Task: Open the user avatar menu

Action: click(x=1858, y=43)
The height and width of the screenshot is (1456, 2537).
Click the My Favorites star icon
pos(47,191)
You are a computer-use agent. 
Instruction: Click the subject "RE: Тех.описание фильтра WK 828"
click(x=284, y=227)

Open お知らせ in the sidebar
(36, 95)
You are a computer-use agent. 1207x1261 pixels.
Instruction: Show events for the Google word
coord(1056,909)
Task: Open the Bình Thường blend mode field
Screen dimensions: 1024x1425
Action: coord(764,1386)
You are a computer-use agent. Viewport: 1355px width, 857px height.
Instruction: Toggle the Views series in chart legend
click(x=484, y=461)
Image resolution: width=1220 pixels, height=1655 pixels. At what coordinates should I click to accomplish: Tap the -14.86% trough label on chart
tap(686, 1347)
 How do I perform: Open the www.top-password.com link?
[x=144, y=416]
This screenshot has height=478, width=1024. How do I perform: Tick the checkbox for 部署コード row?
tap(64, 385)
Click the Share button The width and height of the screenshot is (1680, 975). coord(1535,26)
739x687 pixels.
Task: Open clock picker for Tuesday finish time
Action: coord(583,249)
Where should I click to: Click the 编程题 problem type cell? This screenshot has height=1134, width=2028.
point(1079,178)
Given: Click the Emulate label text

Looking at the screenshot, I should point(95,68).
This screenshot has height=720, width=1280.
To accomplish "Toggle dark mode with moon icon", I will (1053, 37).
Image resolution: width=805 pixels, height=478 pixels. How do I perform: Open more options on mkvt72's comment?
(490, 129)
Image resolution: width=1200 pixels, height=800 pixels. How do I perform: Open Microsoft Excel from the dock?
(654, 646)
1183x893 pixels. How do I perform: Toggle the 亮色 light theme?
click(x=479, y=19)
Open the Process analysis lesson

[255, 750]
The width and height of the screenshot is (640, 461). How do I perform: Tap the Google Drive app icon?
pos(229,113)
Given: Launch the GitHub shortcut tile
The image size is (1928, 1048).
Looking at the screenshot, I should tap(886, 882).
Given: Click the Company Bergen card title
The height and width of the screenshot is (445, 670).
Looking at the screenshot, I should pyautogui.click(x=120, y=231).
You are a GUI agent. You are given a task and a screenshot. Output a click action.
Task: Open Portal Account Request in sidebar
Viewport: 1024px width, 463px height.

:::

# EXERCISE DESCRIPTION
Format the data as a numbered list, leaving out blank lines, starting with the line that contains "You are a computer-use agent. 1207x1261" and going on through the line that contains "will (1053, 37).".

# RESULT
1. You are a computer-use agent. 1207x1261 pixels.
2. Instruction: Show events for the Google word
3. coord(1056,909)
4. Task: Open the Bình Thường blend mode field
5. Screen dimensions: 1024x1425
6. Action: coord(764,1386)
7. You are a computer-use agent. Viewport: 1355px width, 857px height.
8. Instruction: Toggle the Views series in chart legend
9. click(x=484, y=461)
10. Image resolution: width=1220 pixels, height=1655 pixels. At what coordinates should I click to accomplish: Tap the -14.86% trough label on chart
11. tap(686, 1347)
12.  How do I perform: Open the www.top-password.com link?
13. [x=144, y=416]
14. This screenshot has height=478, width=1024. How do I perform: Tick the checkbox for 部署コード row?
15. tap(64, 385)
16. Click the Share button The width and height of the screenshot is (1680, 975). coord(1535,26)
17. 739x687 pixels.
18. Task: Open clock picker for Tuesday finish time
19. Action: coord(583,249)
20. Where should I click to: Click the 编程题 problem type cell? This screenshot has height=1134, width=2028.
21. point(1079,178)
22. Given: Click the Emulate label text
23. Looking at the screenshot, I should point(95,68).
24. This screenshot has height=720, width=1280.
25. To accomplish "Toggle dark mode with moon icon", I will (1053, 37).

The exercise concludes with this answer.